The World Bank is urging African countries to strengthen regional food trade, suggesting that food security could be greatly enhanced simply by allowing farmers to trade more easily across the continent.

Currently, despite massive food insecurity, just five percent of Africa’s imported cereals come from other African countries. Depending instead on far-flung imports from countries in Europe or Southeast Asia, or on emergency food provisions from international donors, results in both increased prices and trade imbalances, impacting particularly on the poorest.

With international prices for staple foods again at near-record highs following a drought in the United States this summer and amidst continued international demand for biofuels, many African countries have been forced to step up the levels of imported foods.

Yet concretising and harmonising food trade regulations across African blocs, the Washington-based World Bank suggests, could boost smallholder incomes and lead farmers both to increase the cultivation of available arable land and significantly boost yields.

“Africa has the ability to grow and deliver good-quality food to put on the dinner tables of the continent’s families,” Makhtar Diop, World Bank vice-president for Africa, said on Wednesday. “However, this potential is not being realised because farmers face more trade barriers in getting their food to market than anywhere else in the world.”

In the foreword to a new report, Diop notes that just a tenth of arable land in broad swathes of Africa is currently under cultivation.
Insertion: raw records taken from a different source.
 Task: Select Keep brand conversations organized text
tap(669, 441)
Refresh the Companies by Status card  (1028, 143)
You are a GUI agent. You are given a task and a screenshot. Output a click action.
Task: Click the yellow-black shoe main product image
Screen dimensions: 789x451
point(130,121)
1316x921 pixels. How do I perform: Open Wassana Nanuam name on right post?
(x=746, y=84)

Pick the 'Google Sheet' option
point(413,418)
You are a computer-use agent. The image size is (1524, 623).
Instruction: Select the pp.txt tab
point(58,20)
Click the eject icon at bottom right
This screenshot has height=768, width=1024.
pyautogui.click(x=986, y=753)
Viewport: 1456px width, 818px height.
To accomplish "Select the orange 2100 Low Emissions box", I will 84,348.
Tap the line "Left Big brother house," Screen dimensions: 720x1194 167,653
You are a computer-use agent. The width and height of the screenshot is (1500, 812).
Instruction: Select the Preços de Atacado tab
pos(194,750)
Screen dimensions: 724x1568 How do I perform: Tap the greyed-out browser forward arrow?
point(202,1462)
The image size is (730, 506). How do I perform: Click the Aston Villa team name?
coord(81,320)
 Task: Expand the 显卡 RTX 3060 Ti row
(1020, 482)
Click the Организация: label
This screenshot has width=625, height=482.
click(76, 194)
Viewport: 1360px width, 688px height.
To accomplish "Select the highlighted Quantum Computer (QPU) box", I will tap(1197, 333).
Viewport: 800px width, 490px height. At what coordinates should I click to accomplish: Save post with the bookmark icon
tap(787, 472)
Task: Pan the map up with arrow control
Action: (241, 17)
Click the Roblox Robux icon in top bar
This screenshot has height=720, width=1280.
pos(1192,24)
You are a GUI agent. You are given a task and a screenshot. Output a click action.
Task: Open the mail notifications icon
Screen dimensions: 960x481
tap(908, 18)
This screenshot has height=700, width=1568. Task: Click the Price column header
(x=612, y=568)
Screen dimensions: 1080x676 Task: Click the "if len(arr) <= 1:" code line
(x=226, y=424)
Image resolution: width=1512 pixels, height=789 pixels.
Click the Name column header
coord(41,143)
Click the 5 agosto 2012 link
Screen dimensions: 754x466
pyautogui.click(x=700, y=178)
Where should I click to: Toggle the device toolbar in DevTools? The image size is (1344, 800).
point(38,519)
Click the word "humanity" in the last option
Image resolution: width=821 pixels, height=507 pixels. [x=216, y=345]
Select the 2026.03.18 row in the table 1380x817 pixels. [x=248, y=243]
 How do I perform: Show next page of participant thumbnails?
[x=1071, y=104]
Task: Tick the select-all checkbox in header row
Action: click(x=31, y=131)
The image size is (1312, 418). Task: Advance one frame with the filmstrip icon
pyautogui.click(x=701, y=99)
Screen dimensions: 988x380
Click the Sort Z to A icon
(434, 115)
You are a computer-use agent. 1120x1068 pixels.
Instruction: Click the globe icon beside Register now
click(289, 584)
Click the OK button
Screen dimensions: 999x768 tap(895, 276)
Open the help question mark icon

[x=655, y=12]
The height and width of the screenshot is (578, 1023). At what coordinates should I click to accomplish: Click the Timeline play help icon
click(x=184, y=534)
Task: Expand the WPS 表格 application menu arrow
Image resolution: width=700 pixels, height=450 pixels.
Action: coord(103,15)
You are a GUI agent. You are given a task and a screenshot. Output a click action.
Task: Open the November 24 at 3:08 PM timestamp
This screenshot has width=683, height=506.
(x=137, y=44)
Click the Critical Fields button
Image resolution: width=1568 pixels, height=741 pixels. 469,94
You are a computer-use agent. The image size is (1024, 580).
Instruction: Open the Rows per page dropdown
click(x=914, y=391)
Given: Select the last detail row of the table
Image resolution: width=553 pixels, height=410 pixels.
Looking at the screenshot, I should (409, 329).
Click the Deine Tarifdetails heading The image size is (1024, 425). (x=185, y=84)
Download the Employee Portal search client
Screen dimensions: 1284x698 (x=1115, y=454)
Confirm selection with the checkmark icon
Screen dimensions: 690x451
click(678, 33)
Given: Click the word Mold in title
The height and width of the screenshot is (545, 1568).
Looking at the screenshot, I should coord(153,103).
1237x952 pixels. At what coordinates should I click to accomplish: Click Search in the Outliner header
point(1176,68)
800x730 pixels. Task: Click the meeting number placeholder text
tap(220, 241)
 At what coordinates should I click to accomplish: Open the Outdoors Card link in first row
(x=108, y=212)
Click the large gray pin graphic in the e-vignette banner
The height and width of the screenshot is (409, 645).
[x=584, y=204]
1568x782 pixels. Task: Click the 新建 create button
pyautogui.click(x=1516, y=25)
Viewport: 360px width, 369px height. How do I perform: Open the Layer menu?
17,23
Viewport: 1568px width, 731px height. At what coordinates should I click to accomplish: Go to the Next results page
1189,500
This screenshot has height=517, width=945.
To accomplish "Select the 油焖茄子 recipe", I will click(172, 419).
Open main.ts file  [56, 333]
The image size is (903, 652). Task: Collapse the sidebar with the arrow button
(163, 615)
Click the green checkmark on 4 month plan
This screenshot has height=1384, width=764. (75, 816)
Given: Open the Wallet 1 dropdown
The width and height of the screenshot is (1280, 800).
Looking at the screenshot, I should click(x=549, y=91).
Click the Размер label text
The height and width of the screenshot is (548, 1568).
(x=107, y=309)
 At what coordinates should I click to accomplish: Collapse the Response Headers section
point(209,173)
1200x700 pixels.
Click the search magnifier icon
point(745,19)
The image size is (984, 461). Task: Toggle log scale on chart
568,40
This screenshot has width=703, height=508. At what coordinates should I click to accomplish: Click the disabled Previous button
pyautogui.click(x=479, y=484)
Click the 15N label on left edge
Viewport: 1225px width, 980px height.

Increasing that figure, he suggests, could do much not only to deal with rising and critical need within the continent but even allow for sales to the rest of the world, as well.

Yet structural issues remain significant impediments to realising that goal. While the bank particularly highlights the opportunity in easing the sale of agricultural products across borders, related problems include sharing agricultural knowledge between countries on the continent as well as accessing potentially helpful technologies.

“Farmers in Africa face more barriers in accessing the inputs they need and in getting their food to consumers in African cities than do suppliers from the rest of the world,” Diop writes. “If African farmers were to achieve the yields that farmers are attaining in other developing countries, then output of staples would easily double or even triple.”